It’s cool when new technologies from two different companies, work perfectly together. In fact, when it happens the engineer inside of me sort of, well, geeks out.
The second technology comes from Intel. As you may know, Intel launched their WiDi technology at CES this year – WiDi displays your laptop screen on your TV wirelessly through an adapter connected to your TV so you can share movies and photos on the big screen.
An Intel WiDi notebook includes a Core i Family CPU with Intel Integrated Graphics, an Intel WiDi Adapter, and Intel WiDi software. You can read more about it here: www.intel.com/go/wirelessdisplay
The way Optimus works with Intel WiDi is pretty impressive–meaning there is no additional hardware or software changes required. A notebook manufacturer simply needs to build a notebook that meets the Intel WiDi design requirements, and the NVIDIA Optimus design requirements, and it just works.
Other engineers reading this will know that getting two new technologies to work together usually requires patches or hardware changes. But the unique architecture of Optimus enables it to work perfectly with Intel WiDi. Actually, NVIDIA Optimus technology is the only discrete GPU solution that does work with Intel WiDi.
You can see the diagrams below. The wireless display attaches to Intel integrated graphics, just like any other display out – whether it’s the internal notebook panel or an external VGA port. Optimus can render pixels for any display attached to the Intel integrated graphics. And, in the case shown below, those pixels are going to both the notebook display and the wireless display.
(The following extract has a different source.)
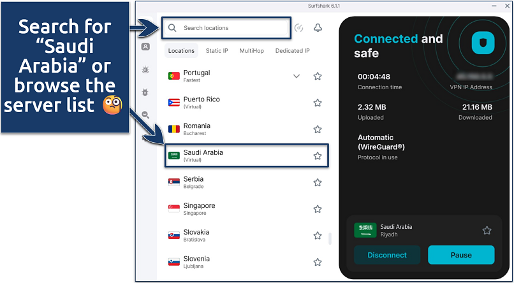Select the Dedicated IP tab
Screen dimensions: 514x283
click(x=292, y=50)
This diagram shows you what the Optimus+Intel WiDi topology looks like when a standard office application or basic web browsing happens. The NVIDIA GPU turns electrically off, and the Intel CPU and IGP are rendering and doing the work
This Diagram show you the data flow when a more intense application is used, like watching an HD movie from Youtube. The NVIDIA GPU powers on and does the work and passes the final data to the IGP, which displays it to the notebook panel and the wireless display.
It’s important to note that Optimus doesn’t magically resolve issues with protected content or latency to the wireless display. But the intended use case of wirelessly sharing movies and photos works perfectly.